If you don’t think it’s important to manage and take control of your finances, you won’t. It’s really that simple. A life event may force you to take control temporarily, but once it is over it’s unlikely you’ll continue because you didn’t make a conscious decision to do it in the first place. You were forced. For some, this is an easy check in the box. You know you need to get better but just have not made it a priority. For you I say, stop procrastinating. 

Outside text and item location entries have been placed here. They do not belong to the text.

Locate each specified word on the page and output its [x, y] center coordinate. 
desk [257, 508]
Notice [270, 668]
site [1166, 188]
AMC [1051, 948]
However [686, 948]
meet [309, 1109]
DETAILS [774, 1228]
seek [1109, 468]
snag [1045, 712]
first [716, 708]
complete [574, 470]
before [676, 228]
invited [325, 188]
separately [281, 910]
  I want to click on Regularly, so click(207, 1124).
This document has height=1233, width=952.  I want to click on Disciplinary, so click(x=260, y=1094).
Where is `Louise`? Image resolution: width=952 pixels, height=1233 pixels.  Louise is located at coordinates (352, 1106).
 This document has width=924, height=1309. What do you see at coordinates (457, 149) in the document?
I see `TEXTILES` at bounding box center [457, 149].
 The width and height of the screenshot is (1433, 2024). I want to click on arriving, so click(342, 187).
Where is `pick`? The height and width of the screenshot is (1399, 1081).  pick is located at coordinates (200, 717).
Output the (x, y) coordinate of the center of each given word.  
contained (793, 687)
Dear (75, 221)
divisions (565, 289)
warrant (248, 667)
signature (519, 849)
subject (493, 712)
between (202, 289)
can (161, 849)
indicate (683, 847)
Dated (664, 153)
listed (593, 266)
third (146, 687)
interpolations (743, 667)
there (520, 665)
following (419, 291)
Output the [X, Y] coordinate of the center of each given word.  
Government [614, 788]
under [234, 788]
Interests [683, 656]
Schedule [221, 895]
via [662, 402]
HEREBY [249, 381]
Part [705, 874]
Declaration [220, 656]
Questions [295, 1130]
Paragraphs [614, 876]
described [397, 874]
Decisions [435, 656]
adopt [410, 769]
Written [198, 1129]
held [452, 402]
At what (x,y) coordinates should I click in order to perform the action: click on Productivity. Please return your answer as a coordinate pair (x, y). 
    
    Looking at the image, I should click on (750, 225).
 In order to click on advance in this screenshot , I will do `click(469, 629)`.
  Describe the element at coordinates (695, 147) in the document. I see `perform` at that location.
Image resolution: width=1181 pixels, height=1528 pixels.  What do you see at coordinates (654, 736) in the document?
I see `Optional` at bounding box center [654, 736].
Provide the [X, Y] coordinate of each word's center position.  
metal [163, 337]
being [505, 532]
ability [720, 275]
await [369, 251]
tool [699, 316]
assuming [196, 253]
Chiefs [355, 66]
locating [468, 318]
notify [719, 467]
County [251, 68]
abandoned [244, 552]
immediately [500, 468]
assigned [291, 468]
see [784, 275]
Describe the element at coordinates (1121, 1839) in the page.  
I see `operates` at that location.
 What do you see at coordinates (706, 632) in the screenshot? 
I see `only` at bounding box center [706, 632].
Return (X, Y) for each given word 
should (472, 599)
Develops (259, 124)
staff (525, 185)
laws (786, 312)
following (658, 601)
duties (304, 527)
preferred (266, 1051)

For others, you have a strained relationship with money, you don’t like managing it, or you’re just comfortable giving power to someone else. I challenge you to think about the impact of your decision. Who will be affected by your lack of control and understanding? If the answer is no one, then cool, but if that’s not the case, I want you to have that top of mind on your journey. When things get tough and you’re frustrated, remember the process is important because of (insert who will be affected here).  

 

Understand the assignment 

You’ll need to have a thorough understanding of all the money you are responsible for. This includes money you manage now as well as money you’ll handle in the future, like inheritances. Knowing the total value is a start but you’ll need more specifics to classify your understanding as thorough. Be sure you have the following information for all money:     

  • Complete contact information for where the account is located. 
    • You’ll need the name, address, telephone, and email 
  • Account number and name 
    • Is it a joint account? If yes, with who?
  • Amount in the account 
  • Instructions for accessing the account 
    • Don’t forget to include all the information for your digital footprint.
  •  Beneficiaries of the account 

The process for gathering this information will be different for each person.  If you have to work with a parent or spouse your inquiries may come as a surprise if you haven’t been involved previously. Be patient with their reaction and take the time to walk them through why this is important. You can back it up with the facts I shared above. You may also have some real-life examples that support your new interest in this area.  If you don’t feel ready to leap into this area, make a plan for when you will be.  Women are expected to be the family breadwinner for at least one year before their child turns 18 and with our investment portfolios outperforming our male counterparts by 0.4% we can’t afford not to take control of our finances.